In order to protect the patient’s privacy interests given the competing need to disclose, such a cause of action would provide a powerful incentive to medical corporations to implement protections against disclosures. Given the highly personal nature of medical data at risk of disclosure, the harm associated with dissemination of such sensitive private information, the ease with which employees of a medical corporation may access confidential data and disseminate it through the use of a commonly held and inexpensive device, a cellular telephone, and the inability of patients to protect themselves from employee *489misconduct, such an incentive furthers the State’s public policy in protecting the confidentiality of medical records.

The certified question should be answered in the affirmative.

Chief Judge Lippman and Judges Graffeo, Read, Smith and Abdus-Salaam concur with Judge Pigott; Judge Rivera dissents and votes to answer the certified question in the affirmative in an opinion.

Following certification of a question by the United States Court of Appeals for the Second Circuit and acceptance of the question by this Court pursuant to section 500.27 of this Court’s Rules of Practice, and after hearing argument by counsel for the parties and consideration of the briefs and record submitted, certified question answered in the negative.
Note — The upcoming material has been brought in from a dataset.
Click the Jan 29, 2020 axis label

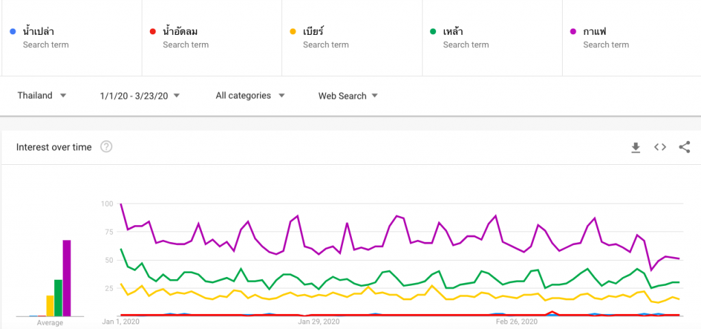pos(319,321)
The majority believes that claims based on vicarious liability and sounding in negligence limited to conduct within the scope of employment provide sufficient relief for a patient whose private information is wrongfully disclosed (majority op at 485). As the instant case well illustrates, those causes of action alone are inadequate to remedy a breach of the duty to maintain the confidentiality of personal data, and they provide cold comfort to a patient whose personal data is disclosed due to the status of the employee and regardless of the actions of the employer that facilitated disclosure. Our legal system must be responsive to a health care service system with its attendant comprehensive data collection, supported by technological advances that are vulnerable to access.